«Inclinando la cabeza, entregó el espíritu»
Jesús, cuando tomó el vinagre, dijo: «Está cumplido». E, inclinando la cabeza, entregó el espíritu.
Con razón dijo: «Está cumplido». Ha sonado ya la hora de llevar el mensaje de salvación a los espíritus que se encuentran en los abismos. Él vino efectivamente para establecer su señorío sobre vivos y muertos. Por nosotros soportó la misma muerte en la carne asunta, enteramente igual a la nuestra, él que por naturaleza, Dios como es, es la vida misma. Todo esto, lo ha querido él expresamente para destronar a los poderes abismales y preparar de este modo el retorno de la naturaleza humana a la vida verdadera, él primicia de todos los que han muerto y primogénito de toda criatura.
Inclinando la cabeza: es el gesto característico del que acaba de morir, cuando, al faltar el espíritu que mantiene unido a todo el cuerpo, los músculos y los nervios se relajan. Por eso, la expresión del evangelista no es del todo apropiada, aunque inmediatamente introduzca otra frase comúnmente utilizada, también ella, para indicar que uno ha muerto: entregó el espíritu.
Parece como si impulsado por una particular inspiración, el evangelista no haya dicho simplemente murió, sino entregó el espíritu. Es decir, entregó su espíritu en manos de Dios Padre, de acuerdo con lo que él mismo había dicho, si bien a través de la profética voz del salmista: Padre, a tus manos encomiendo mi espíritu. Y mientras tanto, la fuerza y el sentido de estas palabras constituían para nosotros el comienzo y el fundamento de una dichosa esperanza.
Debemos efectivamente creer que las almas de los santos, al salir del cuerpo, no sólo se confían a las manos del Padre amadísimo, Dios de bondad y de misericordia, sino que en la mayoría de los casos se apresuran al encuentro del Padre común y de nuestro Salvador Jesucristo, que nos despejó el camino. Ni es correcto pensar —como hacen los paganos—, que estas almas estén revoloteando en torno a sus tumbas, en espera de los sacrificios ofrecidos por los muertos, o bien que sean arrojadas, como las almas de los pecadores, en el lugar del inmenso suplicio, esto es, en el infierno.

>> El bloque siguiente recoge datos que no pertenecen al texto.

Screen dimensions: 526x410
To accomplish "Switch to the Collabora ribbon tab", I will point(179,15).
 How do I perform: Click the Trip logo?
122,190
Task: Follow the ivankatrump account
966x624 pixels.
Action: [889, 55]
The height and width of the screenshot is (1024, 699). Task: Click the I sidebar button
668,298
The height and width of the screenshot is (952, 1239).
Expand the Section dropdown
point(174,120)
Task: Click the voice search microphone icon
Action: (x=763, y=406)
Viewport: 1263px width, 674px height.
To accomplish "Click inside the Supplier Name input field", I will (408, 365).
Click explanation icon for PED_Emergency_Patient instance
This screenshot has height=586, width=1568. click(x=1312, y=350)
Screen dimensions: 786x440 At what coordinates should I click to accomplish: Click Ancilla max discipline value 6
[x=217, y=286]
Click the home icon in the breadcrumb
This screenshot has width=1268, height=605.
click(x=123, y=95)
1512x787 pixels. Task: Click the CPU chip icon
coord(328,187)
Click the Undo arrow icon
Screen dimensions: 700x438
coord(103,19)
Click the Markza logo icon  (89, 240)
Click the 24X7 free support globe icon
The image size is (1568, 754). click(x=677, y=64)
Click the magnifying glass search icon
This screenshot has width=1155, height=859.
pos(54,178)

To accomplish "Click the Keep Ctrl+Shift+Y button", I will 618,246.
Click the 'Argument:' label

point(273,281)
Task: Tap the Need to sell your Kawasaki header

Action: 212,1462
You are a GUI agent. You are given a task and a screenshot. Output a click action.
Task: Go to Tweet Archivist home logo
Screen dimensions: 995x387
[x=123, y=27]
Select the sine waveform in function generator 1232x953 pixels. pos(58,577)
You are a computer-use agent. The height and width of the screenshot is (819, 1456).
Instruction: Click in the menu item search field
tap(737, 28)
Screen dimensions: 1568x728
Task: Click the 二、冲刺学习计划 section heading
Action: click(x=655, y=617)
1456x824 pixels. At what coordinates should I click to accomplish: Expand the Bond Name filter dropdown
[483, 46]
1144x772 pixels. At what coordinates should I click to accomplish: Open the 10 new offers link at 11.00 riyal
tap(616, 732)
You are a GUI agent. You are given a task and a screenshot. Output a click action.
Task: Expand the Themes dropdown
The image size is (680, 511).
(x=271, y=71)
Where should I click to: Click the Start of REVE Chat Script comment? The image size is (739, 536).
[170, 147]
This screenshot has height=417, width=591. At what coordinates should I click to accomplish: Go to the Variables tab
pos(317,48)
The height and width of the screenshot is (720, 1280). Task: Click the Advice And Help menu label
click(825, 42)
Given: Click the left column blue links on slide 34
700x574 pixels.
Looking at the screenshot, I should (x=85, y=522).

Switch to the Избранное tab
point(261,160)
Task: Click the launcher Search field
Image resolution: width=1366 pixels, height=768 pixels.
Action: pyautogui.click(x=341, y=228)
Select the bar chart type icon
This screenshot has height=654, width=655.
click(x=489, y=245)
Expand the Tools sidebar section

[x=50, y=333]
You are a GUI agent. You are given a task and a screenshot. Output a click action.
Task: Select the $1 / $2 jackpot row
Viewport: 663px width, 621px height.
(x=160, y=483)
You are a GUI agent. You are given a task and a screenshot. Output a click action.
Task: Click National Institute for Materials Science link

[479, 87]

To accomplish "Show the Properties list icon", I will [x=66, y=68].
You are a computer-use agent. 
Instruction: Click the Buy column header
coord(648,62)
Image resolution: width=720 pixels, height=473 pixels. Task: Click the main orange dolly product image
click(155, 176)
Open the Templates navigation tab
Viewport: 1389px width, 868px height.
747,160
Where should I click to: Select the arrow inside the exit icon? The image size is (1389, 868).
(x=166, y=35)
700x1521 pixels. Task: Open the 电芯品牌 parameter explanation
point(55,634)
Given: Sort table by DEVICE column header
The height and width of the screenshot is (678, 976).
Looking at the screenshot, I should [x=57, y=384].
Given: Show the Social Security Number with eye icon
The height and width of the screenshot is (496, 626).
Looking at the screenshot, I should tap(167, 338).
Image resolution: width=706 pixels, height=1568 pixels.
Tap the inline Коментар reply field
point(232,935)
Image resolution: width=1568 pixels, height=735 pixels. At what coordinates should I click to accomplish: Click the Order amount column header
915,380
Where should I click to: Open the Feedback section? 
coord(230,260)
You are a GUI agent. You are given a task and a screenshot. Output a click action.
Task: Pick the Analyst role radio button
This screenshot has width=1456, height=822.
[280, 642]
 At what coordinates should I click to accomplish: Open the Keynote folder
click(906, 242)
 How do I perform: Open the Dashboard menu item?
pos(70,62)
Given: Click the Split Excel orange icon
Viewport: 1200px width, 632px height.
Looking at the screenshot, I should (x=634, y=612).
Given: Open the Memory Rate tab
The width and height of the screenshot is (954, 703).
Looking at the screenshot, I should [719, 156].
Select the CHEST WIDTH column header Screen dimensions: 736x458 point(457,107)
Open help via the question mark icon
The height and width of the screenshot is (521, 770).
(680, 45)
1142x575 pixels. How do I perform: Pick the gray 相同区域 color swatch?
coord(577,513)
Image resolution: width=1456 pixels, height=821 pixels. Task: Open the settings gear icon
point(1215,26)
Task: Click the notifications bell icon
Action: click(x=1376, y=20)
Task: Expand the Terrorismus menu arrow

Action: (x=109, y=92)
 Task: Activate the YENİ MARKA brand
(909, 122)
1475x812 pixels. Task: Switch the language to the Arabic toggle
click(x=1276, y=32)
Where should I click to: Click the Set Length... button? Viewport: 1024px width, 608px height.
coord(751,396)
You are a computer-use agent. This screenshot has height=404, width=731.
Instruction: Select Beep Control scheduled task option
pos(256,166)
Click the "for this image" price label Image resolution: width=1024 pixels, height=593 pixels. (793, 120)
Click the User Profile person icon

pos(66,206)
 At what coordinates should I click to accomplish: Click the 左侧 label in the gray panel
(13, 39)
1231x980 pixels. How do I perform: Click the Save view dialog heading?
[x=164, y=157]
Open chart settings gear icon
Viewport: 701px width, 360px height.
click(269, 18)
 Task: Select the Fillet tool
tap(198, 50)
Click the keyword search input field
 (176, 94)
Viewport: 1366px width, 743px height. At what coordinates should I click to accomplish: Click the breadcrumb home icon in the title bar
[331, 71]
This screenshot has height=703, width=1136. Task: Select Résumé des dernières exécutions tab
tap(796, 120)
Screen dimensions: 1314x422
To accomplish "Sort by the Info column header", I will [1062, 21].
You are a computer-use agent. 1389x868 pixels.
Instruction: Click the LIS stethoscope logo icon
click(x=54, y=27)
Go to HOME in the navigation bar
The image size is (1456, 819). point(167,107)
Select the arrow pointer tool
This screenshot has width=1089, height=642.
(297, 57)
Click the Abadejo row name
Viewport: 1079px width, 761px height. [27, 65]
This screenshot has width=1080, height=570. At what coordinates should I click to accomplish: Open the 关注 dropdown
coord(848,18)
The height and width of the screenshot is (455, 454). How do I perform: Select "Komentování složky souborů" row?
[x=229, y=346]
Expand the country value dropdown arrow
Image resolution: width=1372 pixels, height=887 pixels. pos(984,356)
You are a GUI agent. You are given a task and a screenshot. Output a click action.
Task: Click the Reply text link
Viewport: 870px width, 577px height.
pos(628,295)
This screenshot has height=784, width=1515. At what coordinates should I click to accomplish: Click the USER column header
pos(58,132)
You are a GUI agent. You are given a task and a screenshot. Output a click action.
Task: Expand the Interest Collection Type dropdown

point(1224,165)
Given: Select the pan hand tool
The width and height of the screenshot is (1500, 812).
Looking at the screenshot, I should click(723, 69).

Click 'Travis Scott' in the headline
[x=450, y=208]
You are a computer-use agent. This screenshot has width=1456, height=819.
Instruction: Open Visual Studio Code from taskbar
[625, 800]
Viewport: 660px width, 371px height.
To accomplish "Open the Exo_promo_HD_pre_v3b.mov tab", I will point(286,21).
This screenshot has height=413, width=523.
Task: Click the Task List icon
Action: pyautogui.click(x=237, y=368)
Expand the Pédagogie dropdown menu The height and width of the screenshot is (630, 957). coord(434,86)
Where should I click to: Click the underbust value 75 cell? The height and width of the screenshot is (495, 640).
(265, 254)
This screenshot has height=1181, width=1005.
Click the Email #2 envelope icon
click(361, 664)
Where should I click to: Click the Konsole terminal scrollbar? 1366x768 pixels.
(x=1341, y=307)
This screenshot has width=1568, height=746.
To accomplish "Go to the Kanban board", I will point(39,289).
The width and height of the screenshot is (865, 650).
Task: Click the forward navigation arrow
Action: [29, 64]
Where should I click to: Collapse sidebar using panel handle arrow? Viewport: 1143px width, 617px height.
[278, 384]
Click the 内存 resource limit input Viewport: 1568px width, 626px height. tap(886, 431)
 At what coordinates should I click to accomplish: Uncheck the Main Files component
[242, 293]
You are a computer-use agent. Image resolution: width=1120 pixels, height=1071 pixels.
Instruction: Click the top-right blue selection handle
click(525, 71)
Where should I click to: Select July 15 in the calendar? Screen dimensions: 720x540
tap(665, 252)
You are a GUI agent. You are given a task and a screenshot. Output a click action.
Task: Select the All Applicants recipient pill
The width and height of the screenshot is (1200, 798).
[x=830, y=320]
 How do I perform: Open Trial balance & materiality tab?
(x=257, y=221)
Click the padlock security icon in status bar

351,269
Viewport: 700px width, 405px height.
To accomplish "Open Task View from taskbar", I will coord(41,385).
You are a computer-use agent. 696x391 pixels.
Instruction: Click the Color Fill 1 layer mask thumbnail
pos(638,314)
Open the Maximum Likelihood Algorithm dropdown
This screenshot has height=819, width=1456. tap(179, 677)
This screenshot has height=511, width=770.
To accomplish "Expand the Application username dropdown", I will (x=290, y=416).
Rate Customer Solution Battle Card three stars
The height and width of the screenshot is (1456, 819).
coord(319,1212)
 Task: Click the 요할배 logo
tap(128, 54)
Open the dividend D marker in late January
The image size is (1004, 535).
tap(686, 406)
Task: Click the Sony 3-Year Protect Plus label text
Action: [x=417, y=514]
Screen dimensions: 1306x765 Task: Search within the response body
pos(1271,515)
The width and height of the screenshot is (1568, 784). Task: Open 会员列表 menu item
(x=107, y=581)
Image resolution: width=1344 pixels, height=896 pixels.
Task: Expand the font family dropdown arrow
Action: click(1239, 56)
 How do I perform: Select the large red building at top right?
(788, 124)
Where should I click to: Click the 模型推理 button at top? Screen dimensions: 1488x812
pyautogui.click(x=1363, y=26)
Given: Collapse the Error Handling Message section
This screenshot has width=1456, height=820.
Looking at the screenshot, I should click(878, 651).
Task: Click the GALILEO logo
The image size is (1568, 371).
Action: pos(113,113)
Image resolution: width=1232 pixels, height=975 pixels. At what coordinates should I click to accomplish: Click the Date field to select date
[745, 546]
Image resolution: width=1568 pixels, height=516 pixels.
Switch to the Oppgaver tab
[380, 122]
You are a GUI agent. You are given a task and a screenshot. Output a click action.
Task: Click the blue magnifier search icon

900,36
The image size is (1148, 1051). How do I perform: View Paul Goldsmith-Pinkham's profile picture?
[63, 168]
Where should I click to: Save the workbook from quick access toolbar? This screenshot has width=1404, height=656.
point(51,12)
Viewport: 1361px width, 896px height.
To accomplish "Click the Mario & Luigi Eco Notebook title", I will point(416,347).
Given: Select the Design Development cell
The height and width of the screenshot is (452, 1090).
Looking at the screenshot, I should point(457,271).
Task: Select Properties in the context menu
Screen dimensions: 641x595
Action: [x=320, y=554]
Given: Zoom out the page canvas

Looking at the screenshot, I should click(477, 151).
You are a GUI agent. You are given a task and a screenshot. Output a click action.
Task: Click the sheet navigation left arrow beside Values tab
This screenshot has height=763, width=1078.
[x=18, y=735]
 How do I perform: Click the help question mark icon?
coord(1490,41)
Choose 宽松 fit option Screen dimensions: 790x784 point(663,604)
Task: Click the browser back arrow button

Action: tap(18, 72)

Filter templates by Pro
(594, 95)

Cristo entregó su alma en las manos del Padre, para que en ella y por ella logremos nosotros el comienzo de la luminosa esperanza, sintiendo y creyendo firmemente que, después de haber soportado la muerte de la carne, estaremos en las manos de Dios, en un estado de vida infinitamente mejor que el que teníamos mientras vivíamos en la carne. Por eso el Doctor de los gentiles escribe que es mucho mejor partir de este cuerpo para estar con Cristo.